2. Enlist the emotional support of professionals.
As a parent, you have a lot of power in the way you emotionally support your child. However, there are therapists out there that can effectively help your child cope with these changes by providing coping techniques and other professional help. If you’re looking for child therapists in NYC, the Ross Center has a variety of highly-qualified mental health professionals that can assist young children through this dramatic transition. Their mental health professionals include child psychologists, therapists, and psychiatrists. These mental health workers know how to appropriately assist your child through cognitive behavior therapy, or talk therapy. This way, you can allow your child to release their worries, frustrations, and complicated emotions healthily and safely.
3. Visit doctors regularly.
Support your child by ensuring that they’re getting quality care. This care takes place with the doctors who can assess your child’s degree of hearing loss. If you stay on top of routine visits, you can prevent any future progression of hearing loss. Doctors and audiologists will work together to formulate some kind of plan to best assist your child’s specific type of hearing loss. If you work closely with a range of medical professionals, you can thoroughly explore the CDC recommended options like surgeries, medicines, hearing devices, and other forms of communication.

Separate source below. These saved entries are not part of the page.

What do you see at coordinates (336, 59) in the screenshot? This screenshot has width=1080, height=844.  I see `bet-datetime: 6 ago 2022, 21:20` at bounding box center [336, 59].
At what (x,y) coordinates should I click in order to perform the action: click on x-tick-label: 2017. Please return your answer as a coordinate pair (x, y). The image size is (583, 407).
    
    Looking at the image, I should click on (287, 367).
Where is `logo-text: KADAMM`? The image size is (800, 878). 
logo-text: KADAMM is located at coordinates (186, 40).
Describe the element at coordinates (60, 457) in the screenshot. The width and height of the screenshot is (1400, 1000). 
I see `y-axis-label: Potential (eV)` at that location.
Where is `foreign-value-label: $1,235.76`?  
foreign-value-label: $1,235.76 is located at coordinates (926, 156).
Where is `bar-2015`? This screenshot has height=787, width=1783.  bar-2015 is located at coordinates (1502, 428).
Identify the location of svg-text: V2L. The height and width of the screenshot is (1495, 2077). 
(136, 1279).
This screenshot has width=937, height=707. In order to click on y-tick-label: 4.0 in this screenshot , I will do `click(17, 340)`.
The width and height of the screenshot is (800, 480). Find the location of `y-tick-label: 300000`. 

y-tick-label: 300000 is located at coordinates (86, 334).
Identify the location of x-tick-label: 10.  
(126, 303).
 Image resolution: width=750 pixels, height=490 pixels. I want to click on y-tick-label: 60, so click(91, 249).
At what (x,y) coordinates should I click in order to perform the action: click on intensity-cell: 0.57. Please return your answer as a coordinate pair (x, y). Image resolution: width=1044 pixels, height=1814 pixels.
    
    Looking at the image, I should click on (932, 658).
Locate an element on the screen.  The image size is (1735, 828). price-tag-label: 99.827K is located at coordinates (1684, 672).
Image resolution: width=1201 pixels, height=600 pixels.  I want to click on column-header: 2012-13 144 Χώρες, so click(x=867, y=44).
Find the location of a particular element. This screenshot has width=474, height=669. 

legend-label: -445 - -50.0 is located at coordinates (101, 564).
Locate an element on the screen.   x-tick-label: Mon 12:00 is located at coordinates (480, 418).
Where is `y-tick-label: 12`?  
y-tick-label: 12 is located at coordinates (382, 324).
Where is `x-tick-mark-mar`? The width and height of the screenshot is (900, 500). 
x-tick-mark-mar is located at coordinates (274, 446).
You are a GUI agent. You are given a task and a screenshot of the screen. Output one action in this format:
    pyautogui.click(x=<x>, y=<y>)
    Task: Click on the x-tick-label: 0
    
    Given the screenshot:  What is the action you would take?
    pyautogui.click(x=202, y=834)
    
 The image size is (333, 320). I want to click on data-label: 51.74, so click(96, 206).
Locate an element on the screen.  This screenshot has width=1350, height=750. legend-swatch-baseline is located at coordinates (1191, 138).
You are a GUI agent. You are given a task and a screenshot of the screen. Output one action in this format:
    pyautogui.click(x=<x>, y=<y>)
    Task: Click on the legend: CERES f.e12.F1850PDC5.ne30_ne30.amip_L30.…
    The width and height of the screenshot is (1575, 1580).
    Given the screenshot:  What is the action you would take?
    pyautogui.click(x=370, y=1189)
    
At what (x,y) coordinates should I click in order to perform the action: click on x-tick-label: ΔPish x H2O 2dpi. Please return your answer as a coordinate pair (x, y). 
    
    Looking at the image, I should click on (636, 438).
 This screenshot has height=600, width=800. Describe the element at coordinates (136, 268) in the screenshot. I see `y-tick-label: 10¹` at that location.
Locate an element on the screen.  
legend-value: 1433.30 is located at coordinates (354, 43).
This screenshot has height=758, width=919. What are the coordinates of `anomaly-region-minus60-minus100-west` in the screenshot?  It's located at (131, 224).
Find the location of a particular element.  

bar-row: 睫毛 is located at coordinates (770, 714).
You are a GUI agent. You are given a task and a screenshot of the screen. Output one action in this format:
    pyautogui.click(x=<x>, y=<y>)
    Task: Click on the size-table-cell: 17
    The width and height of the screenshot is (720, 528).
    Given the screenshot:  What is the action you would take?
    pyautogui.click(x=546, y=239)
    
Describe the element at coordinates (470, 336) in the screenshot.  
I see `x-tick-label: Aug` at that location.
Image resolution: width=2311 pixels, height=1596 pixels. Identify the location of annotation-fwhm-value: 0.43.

4. Keep their teachers informed.
Your child likely spends most of their days in school or virtual classes. If they are hearing impaired, classrooms with lots of combatting noises and a need to pay attention will be a challenge. As their guardian, you need to inform your child’s teachers about their difficulties. You can do so by contacting their teachers through a phone call or email. Either way, the teacher must know if your student has hearing difficulties. This way, your child can get accommodations like FM Systems. These systems use a microphone-like accessory that the teacher wears, generally on a necklace. Then, this connects to your student’s hearing aid or another hearing device. If your student is conducting virtual learning this year, make sure their hearing devices work well with their headsets or other audio devices.
5. Get them hearing aids.
The final, but arguably most important tip to support your child is to get your child’s hearing tested. If your child doesn’t pass a typical hearing screening, they’ll need to complete a full hearing test to come up with a diagnosis and determine the severity of your hearing loss. If the audiologist deems hearing loss as a big difficulty, or it’s moderate to severe hearing loss, they’ll most likely be fitted for one of many hearing devices. The audiologists at Hearing Health USA can get your child a new hearing aid or other hearing device that works to restore their normal hearing. If you’re worried about getting the best care, their clinicians are the largest group of private practice hearing clinics in the United States. They will work with you and your child via either in-person appointments or remote appointments, to come up with specialized treatment plans or device options.
This way, despite their hearing loss, you and your child can achieve peace of mind on this journey all while enhancing your child’s quality of life with your unconditional support.